Set exercise 1
Copy out the records verbatim, starting with the line that contains "Task: Select the 追加内容の確認 dialog title" and continuing through the line that contains "click(x=224, y=93)", both lines included.

Document text
BEGIN

So for monday the cab company only got 21% of my meter.
It's the cab companies car.

The reality is...

Cab drivers have and always will make more money than the IRS or anyone ever thought they did. Cheating on taxes is entirely too easy when you are dealing with as much cash as we are. Monday night i could have made $30+ in cash tips disappear without a second thought. Or even written up a $20 fare or 2 as failure to pay/runner. I have had as much as $300 completely off the meter in a single day, in cash.

Uber drivers on the other hand make Far less then people believe they do... because A.. uber deceptive about the drivers expenses... and B, you have no idea what your car is even costing you per mile until you sell the car and can total everything up.

You have unfortunately picked the wrong gig. 
Uber is simply the a terrible decision, this tipping issue is just one of the MANY reasons that it's a terrible job. In Orlando the difference is so bad that the tip ALONE in a taxi can EXCEED the entire uberX payout especially on a relatively short trip.


----------



## Steven Ambrose (Sep 25, 2016)

Sita said:


> These outrageous taxi prices yet they still get tipped. Why don't people tip their uber drivers? Especially when your ride was only $5!!!! I feel as of these passsengers don't have any respect for uber drivers!! We are not your b!tches! People are so inconsiderate and cheap!


Taxi drivers get very belligerent about it when you don't tip. The one and only time that I took a taxi was from the Florida Fairgrounds to my home. The guy was weaving in and out of traffic on I-4 and I-275, spoke very little to me (and very little English at that), said some rather derogatory things about a lady walking across at a cross walk, and then finally turned the radio up at an insane level because he did not want me to give him any directions in St. Pete, when he clearly didn't know where he was going because his "territory" was Tampa.

After $61 of that and no tip, he got nasty and proceeded to call the police. He illegally detained me and once the police arrived, his English got a lot better. The St. Pete police officer just rolled her eyes and stated that I did NOT have to tip him. He was so furious over this. I finally asked if I had to stay and officer said "No". Thank goodness, I live in a large apartment complex and my apartment door does not face the road, so he had no idea which apartment I lived in.

Editted to add: If none of the stuff occurred, the taxi driver would have got tipped, just like I try to tip the people that drive for Uber.


----------



## Mars Troll Number 4 (Oct 30, 2015)

More than likely if he hadn't been such a cotton-headed ninny-muggins, your experience would have been a lot better.... 

Like you said you probably would have tipped him if he wasn't such a .... "insert profanity here"


There are wrong ways and right ways to handle these situations... what the BLEEP BLEEP did was the wrong way all around.

Some drivers can be total pricks about tips. These people... well... They exist.

These people are the reason that you don't tip... IT's ok to not to tip people like this.




Whenever I don't get a tip...

Well let me just say that I have programmed myself to say "Have a great day!" and force a smile every time i want to say... "YEah well ..___ you you ____ing Cheap____ go ___ yourself."

And not letting someone out of the car can vary from unlawful detainment to kidnapping.

END

Set exercise 2
List every dollar amount that appears in the forum thread about tipping.

Supplied entries
BEGIN

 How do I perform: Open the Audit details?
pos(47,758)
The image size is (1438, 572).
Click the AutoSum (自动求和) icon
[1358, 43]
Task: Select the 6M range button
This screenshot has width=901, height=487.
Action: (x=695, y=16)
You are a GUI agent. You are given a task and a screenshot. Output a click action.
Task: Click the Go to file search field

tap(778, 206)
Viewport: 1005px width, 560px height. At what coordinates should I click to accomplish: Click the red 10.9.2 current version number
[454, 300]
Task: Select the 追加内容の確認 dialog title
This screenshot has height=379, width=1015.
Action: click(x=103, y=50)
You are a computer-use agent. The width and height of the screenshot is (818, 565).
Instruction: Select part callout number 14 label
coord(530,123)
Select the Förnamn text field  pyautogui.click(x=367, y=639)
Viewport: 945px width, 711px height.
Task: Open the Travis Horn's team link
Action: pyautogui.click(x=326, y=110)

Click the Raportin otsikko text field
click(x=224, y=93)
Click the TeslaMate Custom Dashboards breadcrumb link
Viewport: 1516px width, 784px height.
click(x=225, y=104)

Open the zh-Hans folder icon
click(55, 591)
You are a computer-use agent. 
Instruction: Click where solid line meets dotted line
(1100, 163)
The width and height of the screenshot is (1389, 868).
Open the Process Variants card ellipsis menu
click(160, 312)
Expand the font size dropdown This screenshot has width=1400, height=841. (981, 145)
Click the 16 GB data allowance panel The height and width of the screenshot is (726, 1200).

END

Written solution 1
Task: Select the 追加内容の確認 dialog title
This screenshot has height=379, width=1015.
Action: click(x=103, y=50)
You are a computer-use agent. The width and height of the screenshot is (818, 565).
Instruction: Select part callout number 14 label
coord(530,123)
Select the Förnamn text field  pyautogui.click(x=367, y=639)
Viewport: 945px width, 711px height.
Task: Open the Travis Horn's team link
Action: pyautogui.click(x=326, y=110)

Click the Raportin otsikko text field
click(x=224, y=93)

Written solution 2
- $30+
- $20
- $300
- $5
- $61